▶ [WORK INSTRUCTION]: All of the data should be given again word for word, though the images are to be left out.

•••••

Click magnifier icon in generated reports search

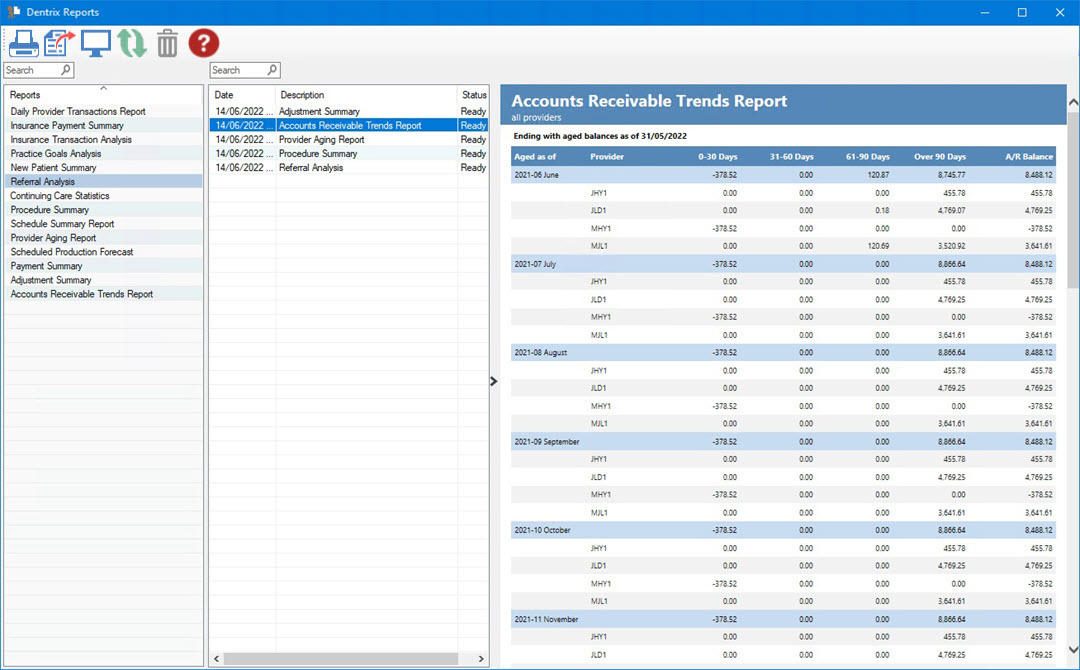(272, 70)
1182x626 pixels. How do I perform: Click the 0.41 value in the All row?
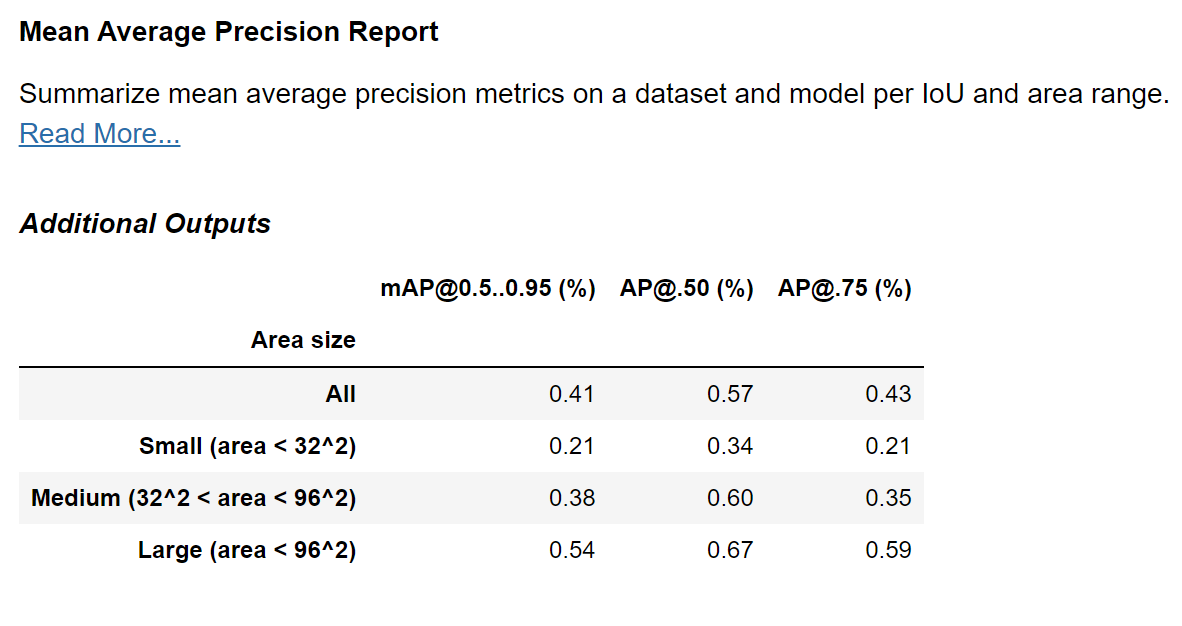[x=572, y=394]
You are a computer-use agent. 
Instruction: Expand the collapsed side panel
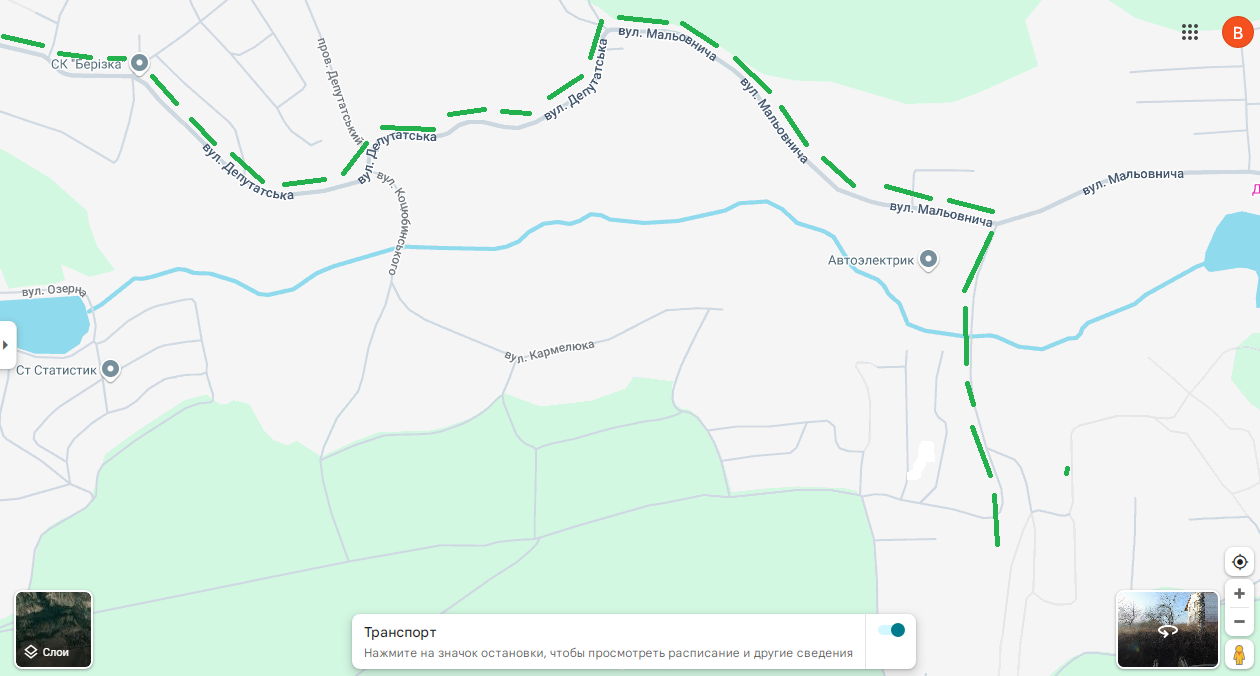click(x=7, y=345)
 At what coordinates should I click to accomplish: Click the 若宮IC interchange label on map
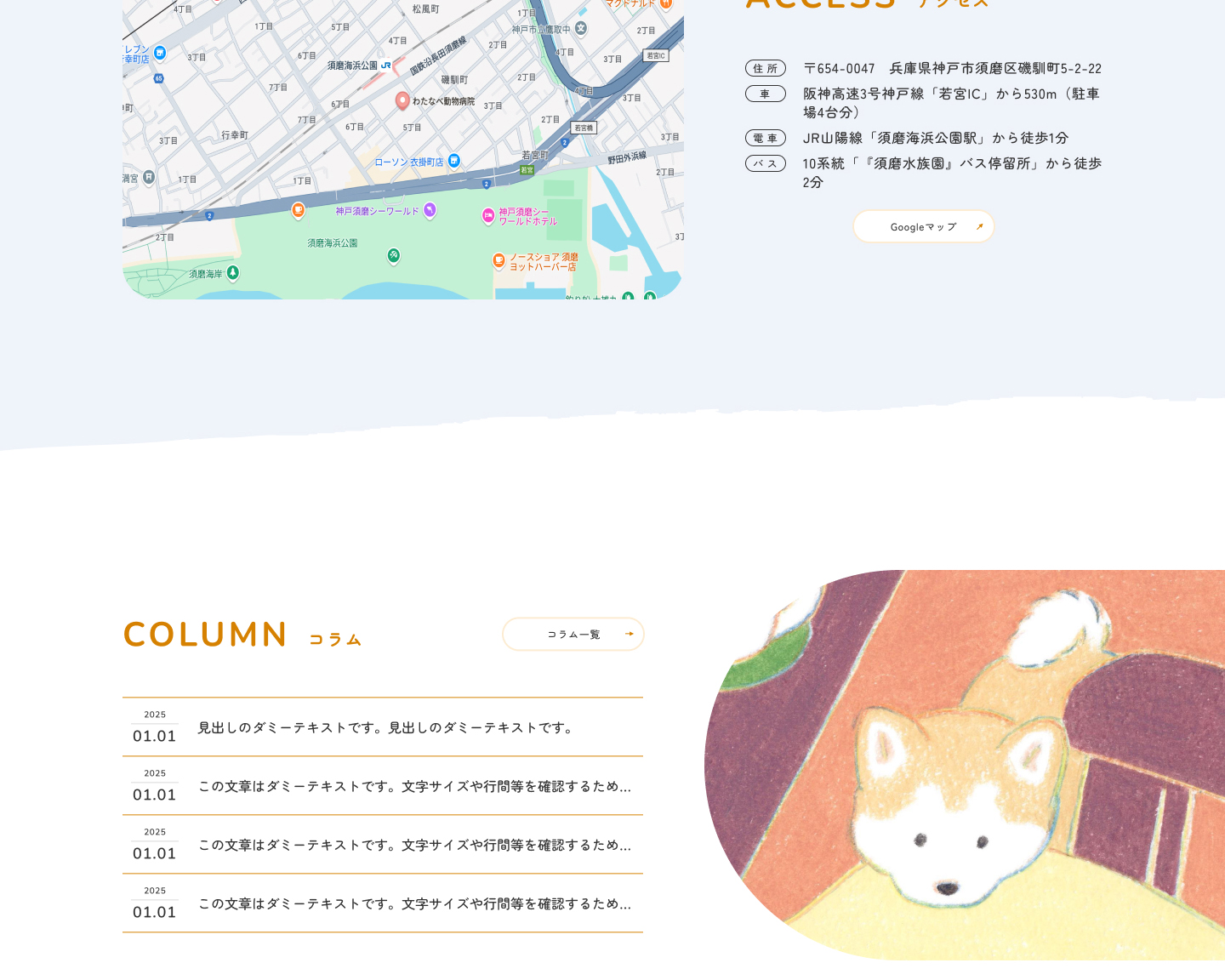655,55
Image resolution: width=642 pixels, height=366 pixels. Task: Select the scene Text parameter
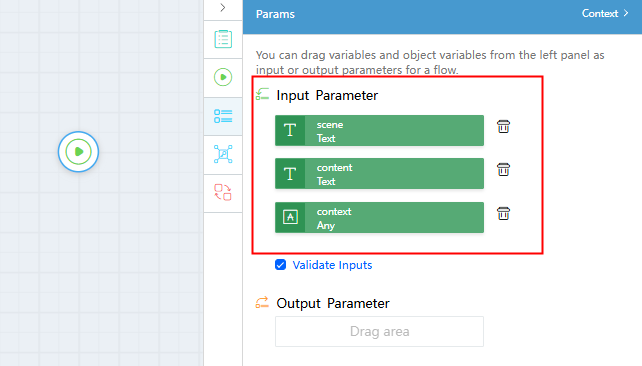click(x=379, y=131)
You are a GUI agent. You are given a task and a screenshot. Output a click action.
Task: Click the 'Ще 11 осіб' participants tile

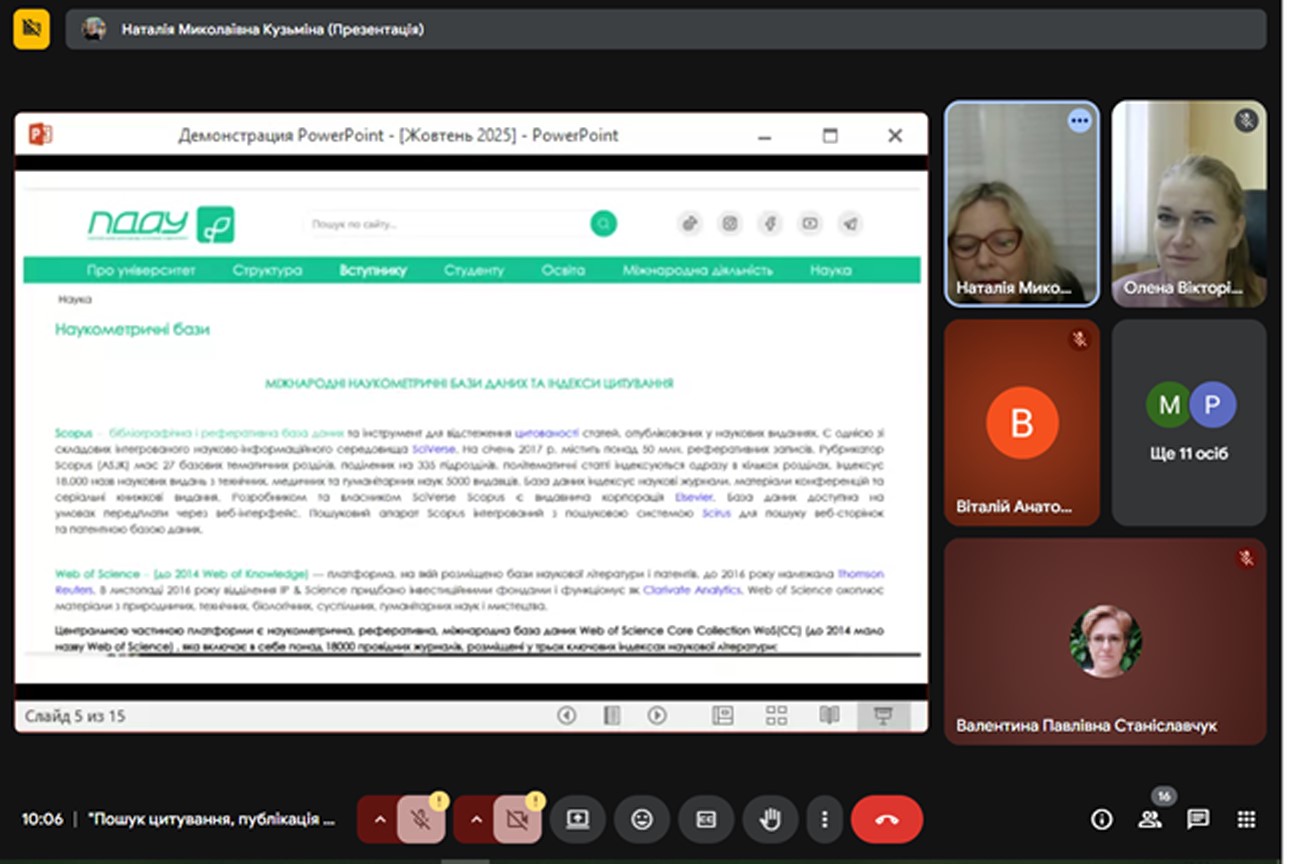click(x=1188, y=422)
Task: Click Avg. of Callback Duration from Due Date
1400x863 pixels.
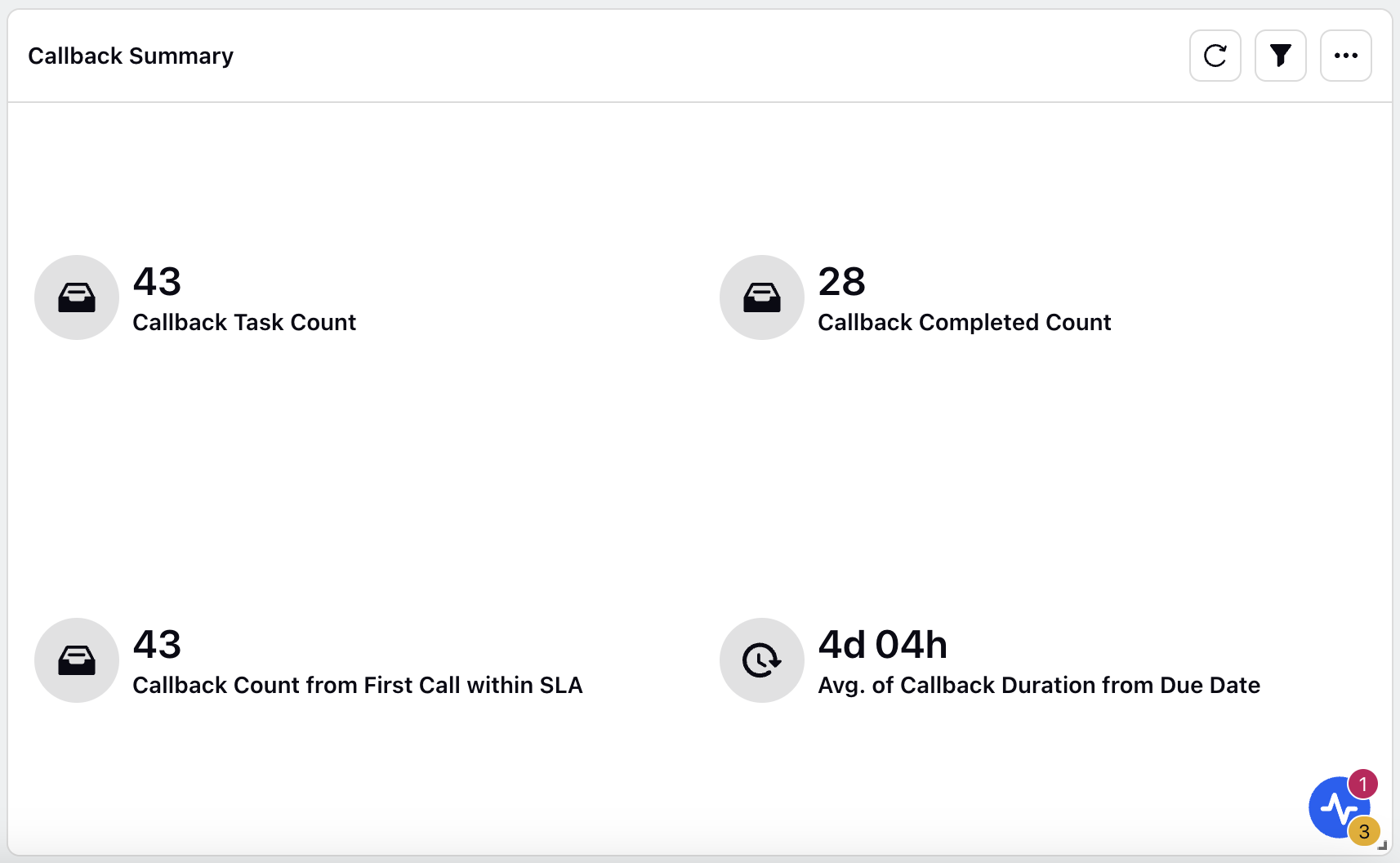Action: [1039, 686]
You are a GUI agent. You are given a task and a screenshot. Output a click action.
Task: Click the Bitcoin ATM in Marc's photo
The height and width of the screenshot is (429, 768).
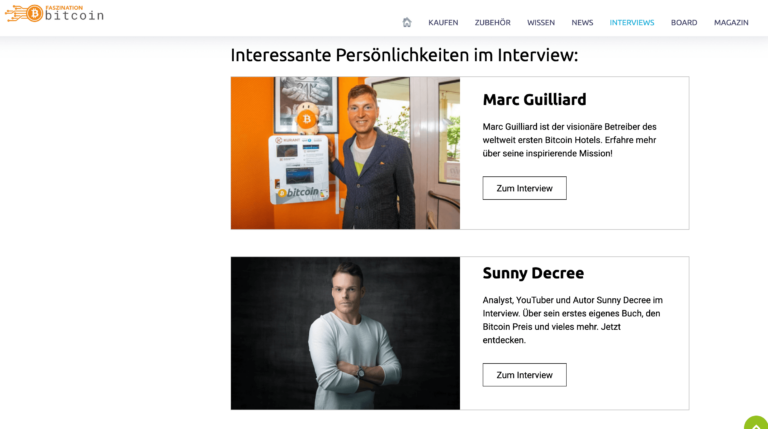tap(299, 169)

•••••

▶ [WRITTEN SOLUTION]:
Click magnifier icon in generated reports search

(272, 70)
1182x626 pixels. How do I perform: Click the 0.41 value in the All row?
[x=572, y=394]
You are a computer-use agent. 
Instruction: Expand the collapsed side panel
click(x=7, y=345)
 At what coordinates should I click to accomplish: Click the 若宮IC interchange label on map
655,55
Image resolution: width=642 pixels, height=366 pixels. Task: Select the scene Text parameter
click(x=379, y=131)
You are a GUI agent. You are given a task and a screenshot. Output a click action.
Task: Click the 'Ще 11 осіб' participants tile

click(x=1188, y=422)
Task: Click Avg. of Callback Duration from Due Date
1400x863 pixels.
Action: [1039, 686]
You are a GUI agent. You are given a task and a screenshot. Output a click action.
Task: Click the Bitcoin ATM in Marc's photo
The height and width of the screenshot is (429, 768).
tap(299, 169)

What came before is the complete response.